#### INFORMATION PROVIDED:
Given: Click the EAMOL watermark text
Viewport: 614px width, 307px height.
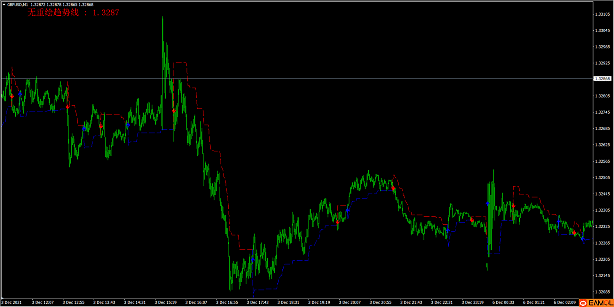Looking at the screenshot, I should 600,303.
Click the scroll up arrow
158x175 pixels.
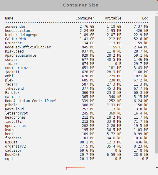click(157, 14)
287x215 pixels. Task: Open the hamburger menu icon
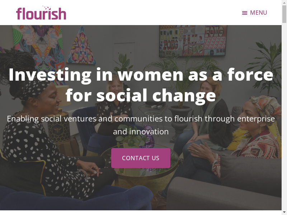tap(245, 13)
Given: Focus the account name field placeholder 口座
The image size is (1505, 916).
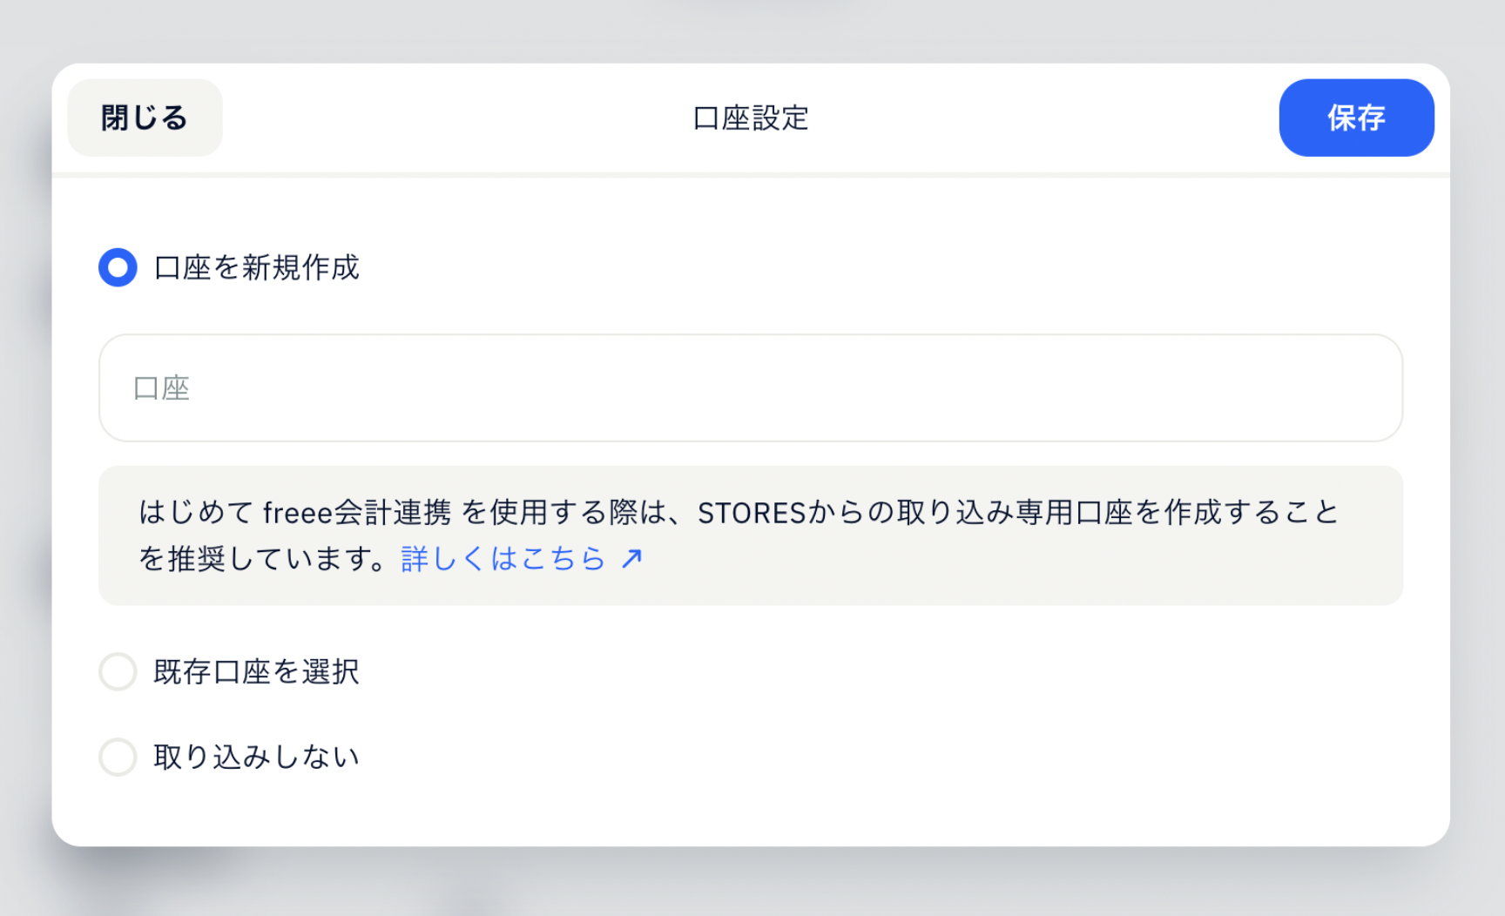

#### ACTIVITY:
Print all data above verbatim, except pictures.

#### EXERCISE RESPONSE:
Given: Click the EAMOL watermark text
Viewport: 614px width, 307px height.
Looking at the screenshot, I should 600,303.
Click the scroll up arrow
158x175 pixels.
click(157, 14)
287x215 pixels. Task: Open the hamburger menu icon
tap(245, 13)
Given: Focus the account name field placeholder 口座
The image size is (1505, 916).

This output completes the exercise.